* **Exercise description**: Report every line below that has the string "certificate" in it.

*-*-*

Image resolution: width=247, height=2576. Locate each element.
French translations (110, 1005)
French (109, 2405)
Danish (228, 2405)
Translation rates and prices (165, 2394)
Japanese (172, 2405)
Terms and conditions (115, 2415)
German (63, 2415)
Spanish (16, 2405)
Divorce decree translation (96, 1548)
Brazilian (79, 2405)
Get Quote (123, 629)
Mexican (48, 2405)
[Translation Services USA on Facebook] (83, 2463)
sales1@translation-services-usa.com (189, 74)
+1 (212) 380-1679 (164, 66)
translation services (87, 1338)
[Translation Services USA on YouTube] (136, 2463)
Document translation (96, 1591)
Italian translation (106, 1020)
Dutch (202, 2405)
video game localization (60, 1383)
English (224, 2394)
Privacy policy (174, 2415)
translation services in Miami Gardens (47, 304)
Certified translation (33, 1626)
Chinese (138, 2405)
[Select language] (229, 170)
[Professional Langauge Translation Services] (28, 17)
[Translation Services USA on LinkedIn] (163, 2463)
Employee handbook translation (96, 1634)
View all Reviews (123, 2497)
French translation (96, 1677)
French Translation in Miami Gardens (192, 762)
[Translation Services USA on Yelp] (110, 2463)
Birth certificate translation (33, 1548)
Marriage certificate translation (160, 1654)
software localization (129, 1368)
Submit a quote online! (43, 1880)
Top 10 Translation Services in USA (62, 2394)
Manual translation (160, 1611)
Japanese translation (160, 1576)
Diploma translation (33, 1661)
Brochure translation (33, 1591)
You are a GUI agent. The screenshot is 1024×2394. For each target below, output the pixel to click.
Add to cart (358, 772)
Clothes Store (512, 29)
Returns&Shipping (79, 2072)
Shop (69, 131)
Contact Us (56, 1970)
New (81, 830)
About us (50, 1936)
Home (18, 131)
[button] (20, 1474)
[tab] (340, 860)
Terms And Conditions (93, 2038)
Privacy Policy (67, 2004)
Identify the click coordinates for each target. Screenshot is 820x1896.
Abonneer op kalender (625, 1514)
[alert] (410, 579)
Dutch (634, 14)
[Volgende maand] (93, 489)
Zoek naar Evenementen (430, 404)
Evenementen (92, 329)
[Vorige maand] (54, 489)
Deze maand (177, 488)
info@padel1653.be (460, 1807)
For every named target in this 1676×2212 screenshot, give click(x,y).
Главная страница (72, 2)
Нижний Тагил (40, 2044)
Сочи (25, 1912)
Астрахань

*-*-*

* **Response to the task**:
Birth certificate translation (33, 1548)
Marriage certificate translation (160, 1654)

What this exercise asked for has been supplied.